### Work required
Write out only the lines from the line containing "You are a computer-use" to the end of the listing below, both included, exactly as they stand. Drop the pictures.

### Material for this exercise
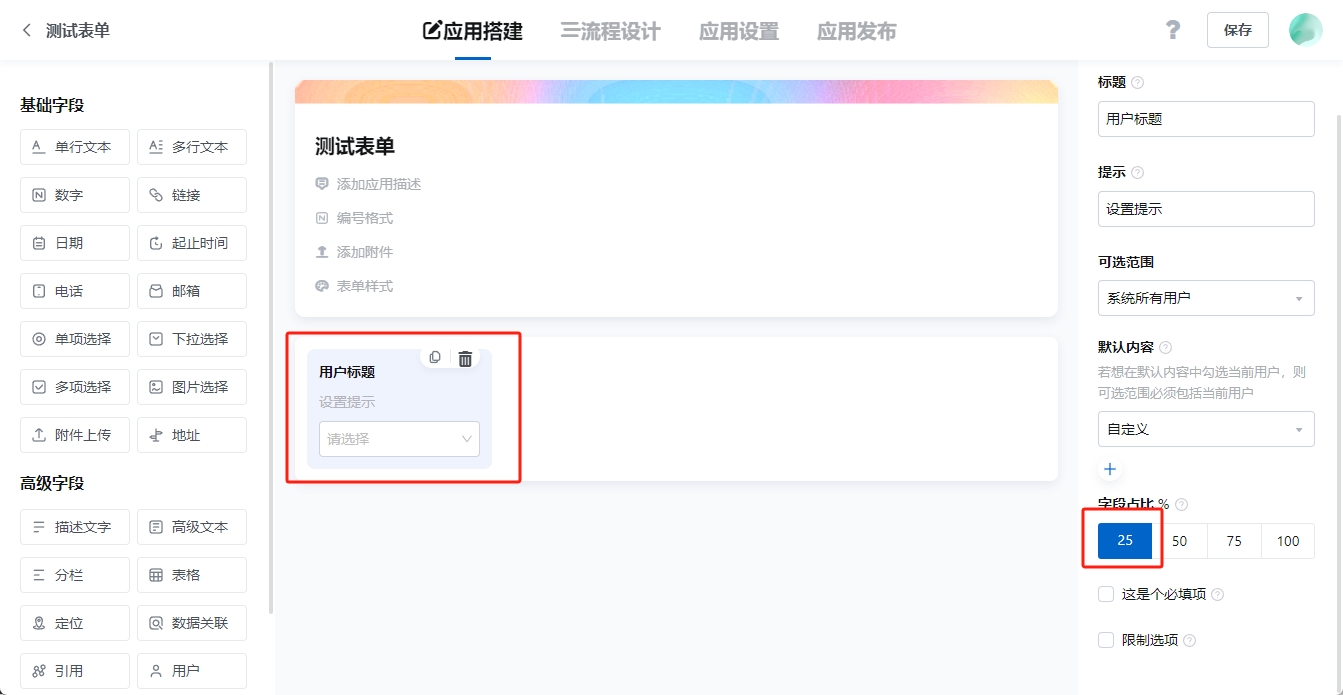The width and height of the screenshot is (1343, 695).
Task: Click the 标题 input containing 用户标题
Action: pyautogui.click(x=1205, y=119)
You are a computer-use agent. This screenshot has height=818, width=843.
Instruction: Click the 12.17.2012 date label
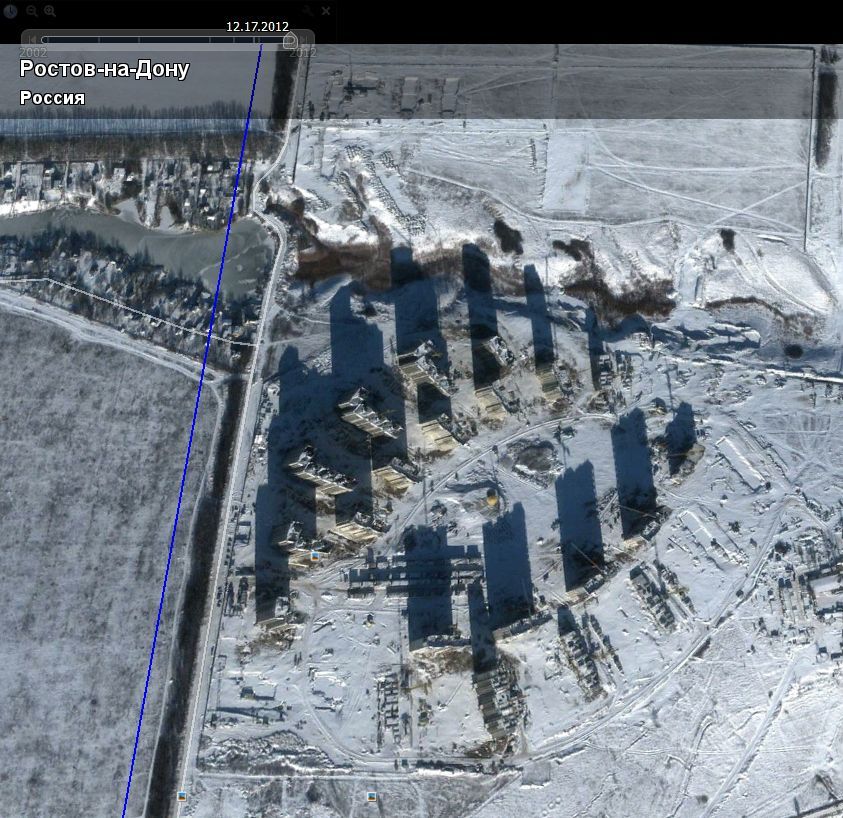(x=258, y=26)
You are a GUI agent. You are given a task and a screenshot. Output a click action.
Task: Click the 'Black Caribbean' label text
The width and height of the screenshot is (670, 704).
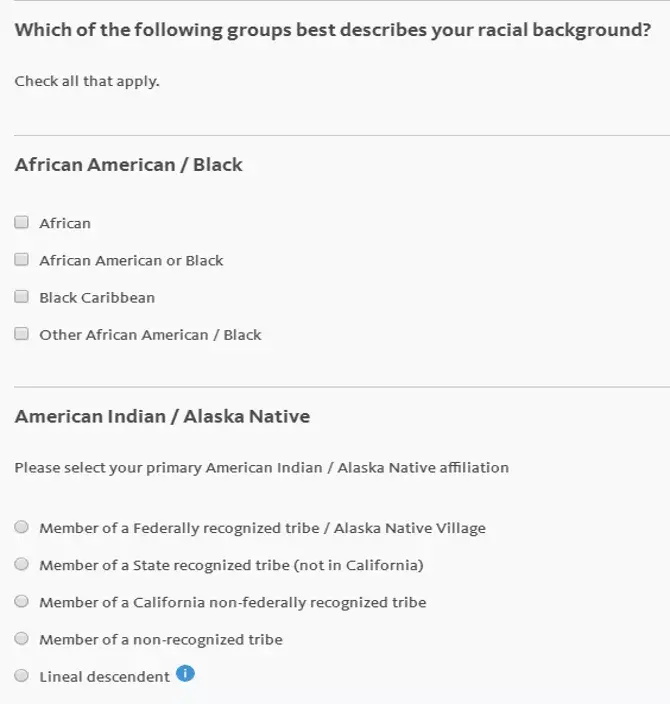click(97, 298)
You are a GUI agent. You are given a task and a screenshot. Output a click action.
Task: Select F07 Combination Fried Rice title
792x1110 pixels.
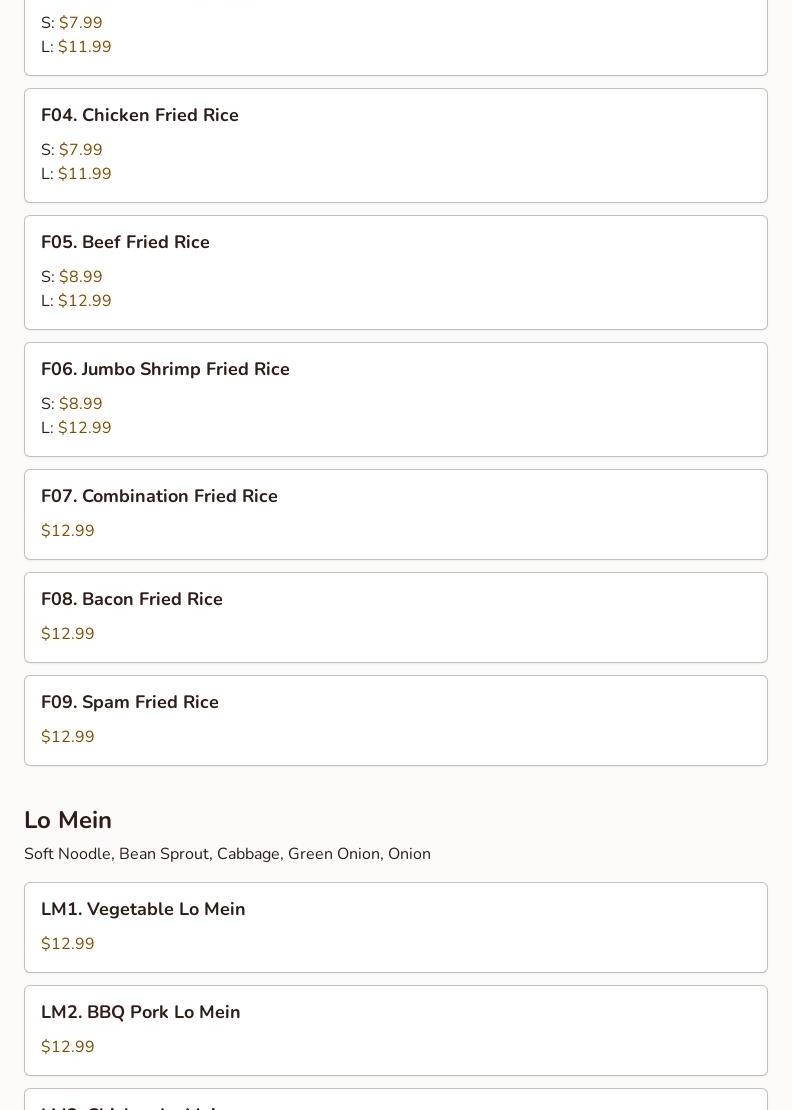point(159,497)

### Output of the exercise
You are a computer-use agent. This screenshot has height=818, width=843.
Instruction: Click the 12.17.2012 date label
(x=258, y=26)
You are a GUI agent. You are given a task and a screenshot. Output a click action.
Task: Click the 'Black Caribbean' label text
The width and height of the screenshot is (670, 704).
click(97, 298)
You are a GUI agent. You are given a task and a screenshot. Output a click action.
Task: Select F07 Combination Fried Rice title
792x1110 pixels.
point(159,497)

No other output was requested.